Various proposals were put forward for a compromise between abolishing the nationality section from the identity card and distinguishing between Jewish and "Jewish by adopted (or acquired) nationality." It is useful, here, to read why Ben Gurion objected to such a compromise in the form of a proposal to allow "Israeli" instead of "Jewish" to be entered into the nationality section of the identity card, if only as a tactical measure: "A generation was born here that is largely not religious. If we wrote Israeli only, and not Jewish, there would be a danger. A person has to know that he is Jewish. We must fix it in his heart that before all else we are Jews, descendants of the Jewish people. This is why we should not put Israeli only in the identity card. We have to put in Jewish."
Naturally, the history of the question of who is a Jew closely overlaps with the history of the Hebrew state. The conflicts it generates are endless due to the continuing impact of this contradiction; as a consequence of the liberal forces attempts to separate Jewish nationalism from religion in individual cases, toward which end they use patriotic nationalist criteria, they, paradoxically negate their own liberalism; liberals, however, are not entirely alone in this. The Supreme Court and the secular Israeli right have also shown sympathy for purely non-religious proofs of national allegiance, such as military service, as a basis of Israeli citizenship. Yet this has only applied to individual cases, and even then the court rarely omitted to append its gesture of understanding with a refusal to officially acknowledge a Jewish identity independent of the religious one. Against this backdrop, and in conjunction with the tensions that arose between Israel and a large portion of the American Jewish community, in particular, over the legitimacy of reform and conservative conversion procedures, the Knesset, in 2002, decided to drop the nationality section from the identity card. Not that this put an end to the debate; it continues to seethe the beneath the surface.

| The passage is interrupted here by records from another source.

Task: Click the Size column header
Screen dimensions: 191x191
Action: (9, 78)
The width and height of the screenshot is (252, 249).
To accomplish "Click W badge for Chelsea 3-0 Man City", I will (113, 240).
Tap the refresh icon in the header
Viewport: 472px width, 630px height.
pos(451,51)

The conundrum surrounding what constitutes Jewishness has accompanied Israeli political and legal entities from the outset. One of the most important and enjoyable Supreme Court discussions on the matter revolved round the case of Brother Daniel. Born as Oswald Rufeison to a Jewish family in Poland in 1922, he received a Jewish education and joined a Zionist youth movement. Just as he was about to emigrate to Palestine as a Zionist pioneer, the Germans occupied Poland, and not long afterwards he was arrested by the Nazis. He managed to escape, and, following a long series of adventures evading pursuit by the Gestapo, he found refuge in a convent where he eventually converted to Christianity. Later Rufeison studied for the priesthood and became a monk in 1945. However, he always insisted that he had only changed his religion and that in his national consciousness he remained a Zionist Jew who had cherished the dream to immigrate to Palestine where he could serve in a monastery. In 1958, he acted on this wish. But after arriving, the Israeli Ministry of Interior rejected his application for citizenship under the Law of Return, and refused to register him as Jewish on a national identity card. The refusal was based on a government decision issued on the 20th of July, 1958, stating that a person could be registered as Jewish "only if he honestly declared that he was Jewish and was not, simultaneously, a member of another religion."
After a long and very entertaining discussion, the court rejected Rufeison's appeal against the minister of interior. Its reason was very simple: a person could not be Jewish in terms of national identity and an adherent of a non-Jewish faith at the same time. The issue was thus settled for good in Israeli jurisprudence. We could offer dozens of other examples, but the above is historically the clearest as it provides a rare modern instance of a person who converted to another religion by free personal choice, but who simultaneously was determined to adhere to what he regarded as his national identity, proof of which was his undying commitment to Zionism. He was of Jewish origin, even according to Judaic law, and he was thoroughly Zionist ideologically, but his application for national affiliation as a Jew was turned down because he had converted. The situation in Israel is crystal clear. Non-Jews cannot be Jewish unless they convert to Judaism and Jews cannot remain Jewish if, by their own free will, they convert to another religion.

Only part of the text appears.